In [None]:
# Import
import pandas as pd

df = pd.read_csv('')
df_users = pd.read_csv('')
df_item = pd.read_csv('')

In [None]:
# Data exploration
display(df.head())
display(df_item.head())
display(df_users.head())

print('Min:\t\t', df_users['personId'].value_counts().min())
print('Quartile 1:\t', df_users['personId'].value_counts().quantile(.25))
print('Median:\t\t', df_users['personId'].value_counts().quantile(.5))
print('Quartile 3:\t', df_users['personId'].value_counts().quantile(.75))
print('Max:\t\t', df_users['personId'].value_counts().max())

# use these values to determine what data we keep

In [None]:
value_counts = df_users.contentId.value_counts()
keep_list = value_counts[value_counts >= 9]
df_users_reduced = df_users.loc[df_users.contentId.isin(keep_list.index)]

In [None]:
# Set up matrix and mapper
def create_matrix(df, user, item, rating):
  import numpy as np
  from scipy.sparse import csr_matrix

  U = df[user].nunique()  # Number of users for the matrix
  I = df[item].nunique()  # Number of items for the matrix

  # Map user and movie IDs to matrix indices
  user_mapper = dict(zip(np.unique(df[user]), list(range(U))))
  item_mapper = dict(zip(np.unique(df[item]), list(range(I))))

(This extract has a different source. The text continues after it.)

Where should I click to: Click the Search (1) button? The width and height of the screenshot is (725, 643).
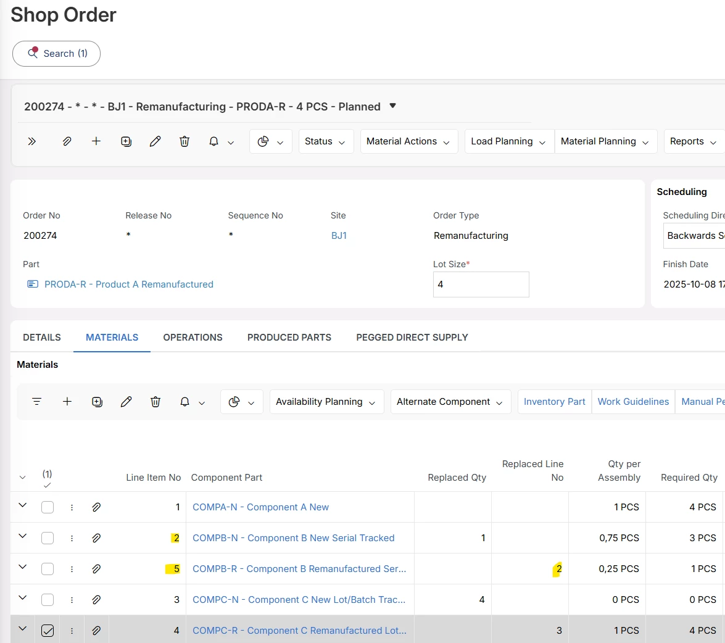tap(57, 54)
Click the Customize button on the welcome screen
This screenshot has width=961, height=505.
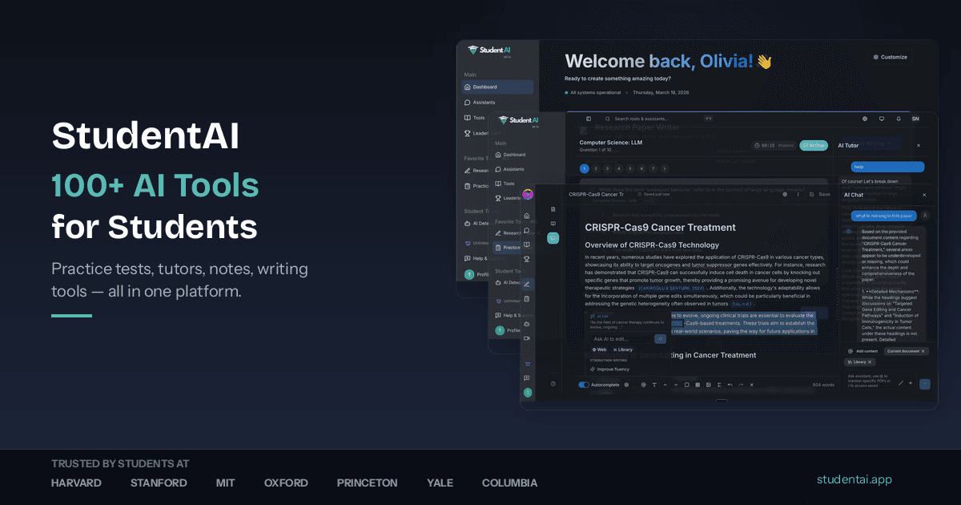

  # Map matrix indices back to IDs
  user_inv_mapper = dict(zip(list(range(U)), np.unique(df[user])))
  item_inv_mapper = dict(zip(list(range(I)), np.unique(df[item])))

  # Create a list of index values for the csr_matrix for users and movies
  user_index = [user_mapper[i] for i in df[user]]
  item_index = [item_mapper[i] for i in df[item]]

  # Build the final matrix which will look like: (movieId, userId) rating
  X = csr_matrix((df[rating], (item_index, user_index)), shape=(I, U))

  return X, user_mapper, item_mapper, user_inv_mapper, item_inv_mapper

In [None]:
# Filter by columns to include in model
X, user_mapper, item_mapper, user_inv_mapper, item_inv_mapper = create_matrix(df_users_reduced, 'personId', 'contentId', 'eventType')

In [None]:
# Recommender based on item
def recommend(itemId, X, item_mapper, item_inv_mapper, k, metric='cosine', messages=True):
  from sklearn.neighbors import NearestNeighbors

  rec_ids = []                # Make a list for the recommended item IDs we'll get later
  item = item_mapper[itemId]  # Get the index of the movie ID passed into the function
  item_vector = X[item]       # Get the vector of user ratings for the movie ID passed into the function

  # Fit the clustering algorithm based on the user-item matrix X
  knn = NearestNeighbors(n_neighbors=k+1, algorithm="brute", metric=metric).fit(X)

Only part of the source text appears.